## 課題一覧
A. 青少年のメンタルヘルスに関する本文によると、連邦政府が医者の訓練に支出している額は年間いくらですか。
B. 青少年のメンタルヘルスに関する本文にある「状況の深刻さに対応して、青少年のメンタルヘルスに対する取り組みは始まっている。」という文を英語に訳してください。
C. 青少年のメンタルヘルスに関する本文を、最後の文の後から書き継いでください。

## 本文
▼

進む青少年向けの独自のセラピー制度の導入

 状況の深刻さに対応して、青少年のメンタルヘルスに対する取り組みは始まっている。政治専門サイトの『The Hill』は青少年の精神的なケアのために、もっと積極的に資金を投下すべきだと主張している(昨年1月28日、「US youth are in mental health crisis―we must invest in their care」)。同サイトは「メンタルヘルス問題は子供たちの教育に重大な影響を与える病気である」と指摘し、「わが国の若者に対するメンタルヘルス制度は根本的に欠陥がある」と、改善の必要性を訴えている。「私たちはメンタルヘルスに関わる働く人を強化しなければならない。連邦政府は医者を訓練するために年間150億ドルを支出している。しかし、メンタルヘルスに関わって働く人に対する支出は全体の500分の1でしかない」と、政府の対策の不十分さを批判している。

▲

## 提供データ
▼

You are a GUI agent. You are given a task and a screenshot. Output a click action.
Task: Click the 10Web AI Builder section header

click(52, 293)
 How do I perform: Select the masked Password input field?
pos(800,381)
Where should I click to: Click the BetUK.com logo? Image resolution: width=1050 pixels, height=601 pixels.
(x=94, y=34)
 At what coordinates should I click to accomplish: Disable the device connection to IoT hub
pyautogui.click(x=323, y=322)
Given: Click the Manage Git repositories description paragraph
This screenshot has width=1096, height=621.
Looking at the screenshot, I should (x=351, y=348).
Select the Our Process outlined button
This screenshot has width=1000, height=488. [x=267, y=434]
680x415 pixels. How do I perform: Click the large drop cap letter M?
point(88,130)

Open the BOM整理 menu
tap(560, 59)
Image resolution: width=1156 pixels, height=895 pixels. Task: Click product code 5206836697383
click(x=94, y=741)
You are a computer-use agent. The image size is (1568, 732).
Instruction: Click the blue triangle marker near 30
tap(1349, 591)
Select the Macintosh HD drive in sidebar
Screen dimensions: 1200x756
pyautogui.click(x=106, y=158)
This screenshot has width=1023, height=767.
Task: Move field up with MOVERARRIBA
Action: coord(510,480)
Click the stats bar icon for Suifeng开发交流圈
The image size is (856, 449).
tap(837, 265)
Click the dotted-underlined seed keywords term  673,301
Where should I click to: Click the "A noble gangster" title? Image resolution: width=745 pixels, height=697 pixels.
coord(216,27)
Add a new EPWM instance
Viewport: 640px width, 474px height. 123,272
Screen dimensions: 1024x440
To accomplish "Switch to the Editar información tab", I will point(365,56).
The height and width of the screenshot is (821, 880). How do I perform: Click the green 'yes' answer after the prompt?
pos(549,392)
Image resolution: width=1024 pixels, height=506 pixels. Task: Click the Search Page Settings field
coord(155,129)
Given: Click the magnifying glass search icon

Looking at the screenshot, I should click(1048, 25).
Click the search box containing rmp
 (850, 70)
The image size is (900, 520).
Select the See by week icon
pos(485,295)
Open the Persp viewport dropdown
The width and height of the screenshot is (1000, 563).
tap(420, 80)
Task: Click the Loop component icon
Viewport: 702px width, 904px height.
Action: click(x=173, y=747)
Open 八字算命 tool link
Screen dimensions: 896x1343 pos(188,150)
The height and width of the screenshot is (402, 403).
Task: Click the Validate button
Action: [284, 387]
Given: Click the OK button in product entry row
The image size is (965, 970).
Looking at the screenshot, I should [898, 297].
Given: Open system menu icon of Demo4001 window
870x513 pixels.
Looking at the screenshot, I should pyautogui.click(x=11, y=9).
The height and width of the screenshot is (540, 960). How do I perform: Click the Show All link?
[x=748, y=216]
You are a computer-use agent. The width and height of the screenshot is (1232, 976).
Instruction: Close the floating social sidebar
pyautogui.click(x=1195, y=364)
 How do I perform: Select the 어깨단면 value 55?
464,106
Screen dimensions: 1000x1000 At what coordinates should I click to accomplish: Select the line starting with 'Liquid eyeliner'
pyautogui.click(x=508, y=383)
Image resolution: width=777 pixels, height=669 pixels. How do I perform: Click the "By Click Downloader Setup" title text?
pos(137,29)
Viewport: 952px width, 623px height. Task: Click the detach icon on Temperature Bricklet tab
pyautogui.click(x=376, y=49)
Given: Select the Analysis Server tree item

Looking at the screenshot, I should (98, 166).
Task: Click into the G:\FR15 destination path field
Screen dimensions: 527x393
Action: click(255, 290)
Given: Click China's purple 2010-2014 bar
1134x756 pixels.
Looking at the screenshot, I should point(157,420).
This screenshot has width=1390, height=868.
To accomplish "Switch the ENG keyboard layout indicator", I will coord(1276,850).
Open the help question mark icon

▲

## 課題別の解答
A. 年間150億ドルです。

B. In response to the seriousness of the situation, efforts to address the mental health of young people have begun.

C.
 そうした厳しい環境の中で行政に頼らない仕組みも導入されつつある。コロラド州の子供病院は「子供やティーンの深刻なメンタルヘルス問題の急増に警鐘を鳴らし、“非常事態”宣言を行った」。そして、この問題に取り組むために「I Matter」と呼ばれる仕組みが導入されている(Meeting the Moment、1月20日、「Colorado experts declared a youth health emergency, Here’s what happened next」)。12年生以上はオンラインでセラピー・セッションに登録でき、12年生以下は親の同意があればセッションに参加できるようになっている。同州には200人以上の「I Matter」セラピストが存在し、子供の治療にあたっている。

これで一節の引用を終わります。